## AIM OF THE EXERCISE:
Here are some records. Print all of them exactly.

## DATA FOR THE TASK:
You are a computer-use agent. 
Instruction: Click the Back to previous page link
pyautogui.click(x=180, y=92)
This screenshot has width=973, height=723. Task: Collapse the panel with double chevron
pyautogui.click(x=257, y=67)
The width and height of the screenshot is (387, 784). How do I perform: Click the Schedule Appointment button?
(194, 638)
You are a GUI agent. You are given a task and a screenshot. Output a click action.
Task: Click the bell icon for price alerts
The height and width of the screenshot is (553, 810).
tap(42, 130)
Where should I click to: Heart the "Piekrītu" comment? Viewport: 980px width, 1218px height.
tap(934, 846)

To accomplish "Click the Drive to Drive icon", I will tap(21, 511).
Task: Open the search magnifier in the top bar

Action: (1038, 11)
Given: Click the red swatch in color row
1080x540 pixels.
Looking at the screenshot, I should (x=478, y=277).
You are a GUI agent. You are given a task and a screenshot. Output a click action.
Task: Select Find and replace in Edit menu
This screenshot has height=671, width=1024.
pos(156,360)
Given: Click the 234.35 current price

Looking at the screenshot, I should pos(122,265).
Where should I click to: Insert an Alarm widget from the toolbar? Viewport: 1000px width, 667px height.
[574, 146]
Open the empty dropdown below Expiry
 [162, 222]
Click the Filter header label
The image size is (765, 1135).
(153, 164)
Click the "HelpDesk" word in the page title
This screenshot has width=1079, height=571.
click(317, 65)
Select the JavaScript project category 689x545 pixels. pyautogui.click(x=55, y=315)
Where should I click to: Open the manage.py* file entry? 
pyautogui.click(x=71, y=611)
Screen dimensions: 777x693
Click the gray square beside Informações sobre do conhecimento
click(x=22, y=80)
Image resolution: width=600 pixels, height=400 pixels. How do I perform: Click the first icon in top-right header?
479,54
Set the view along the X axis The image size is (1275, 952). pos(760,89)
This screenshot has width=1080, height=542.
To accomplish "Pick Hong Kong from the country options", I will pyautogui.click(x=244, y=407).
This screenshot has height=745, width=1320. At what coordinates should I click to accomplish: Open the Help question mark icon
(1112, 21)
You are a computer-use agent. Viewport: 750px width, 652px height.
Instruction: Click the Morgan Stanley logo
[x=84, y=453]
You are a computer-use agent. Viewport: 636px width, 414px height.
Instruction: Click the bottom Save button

## RESULT BELOW:
You are a computer-use agent. 
Instruction: Click the Back to previous page link
pyautogui.click(x=180, y=92)
This screenshot has width=973, height=723. Task: Collapse the panel with double chevron
pyautogui.click(x=257, y=67)
The width and height of the screenshot is (387, 784). How do I perform: Click the Schedule Appointment button?
(194, 638)
You are a GUI agent. You are given a task and a screenshot. Output a click action.
Task: Click the bell icon for price alerts
The height and width of the screenshot is (553, 810).
tap(42, 130)
Where should I click to: Heart the "Piekrītu" comment? Viewport: 980px width, 1218px height.
tap(934, 846)

To accomplish "Click the Drive to Drive icon", I will tap(21, 511).
Task: Open the search magnifier in the top bar

Action: (1038, 11)
Given: Click the red swatch in color row
1080x540 pixels.
Looking at the screenshot, I should (x=478, y=277).
You are a GUI agent. You are given a task and a screenshot. Output a click action.
Task: Select Find and replace in Edit menu
This screenshot has height=671, width=1024.
pos(156,360)
Given: Click the 234.35 current price

Looking at the screenshot, I should pos(122,265).
Where should I click to: Insert an Alarm widget from the toolbar? Viewport: 1000px width, 667px height.
[574, 146]
Open the empty dropdown below Expiry
 [162, 222]
Click the Filter header label
The image size is (765, 1135).
(153, 164)
Click the "HelpDesk" word in the page title
This screenshot has width=1079, height=571.
click(317, 65)
Select the JavaScript project category 689x545 pixels. pyautogui.click(x=55, y=315)
Where should I click to: Open the manage.py* file entry? 
pyautogui.click(x=71, y=611)
Screen dimensions: 777x693
Click the gray square beside Informações sobre do conhecimento
click(x=22, y=80)
Image resolution: width=600 pixels, height=400 pixels. How do I perform: Click the first icon in top-right header?
479,54
Set the view along the X axis The image size is (1275, 952). pos(760,89)
This screenshot has width=1080, height=542.
To accomplish "Pick Hong Kong from the country options", I will pyautogui.click(x=244, y=407).
This screenshot has height=745, width=1320. At what coordinates should I click to accomplish: Open the Help question mark icon
(1112, 21)
You are a computer-use agent. Viewport: 750px width, 652px height.
Instruction: Click the Morgan Stanley logo
[x=84, y=453]
You are a computer-use agent. Viewport: 636px width, 414px height.
Instruction: Click the bottom Save button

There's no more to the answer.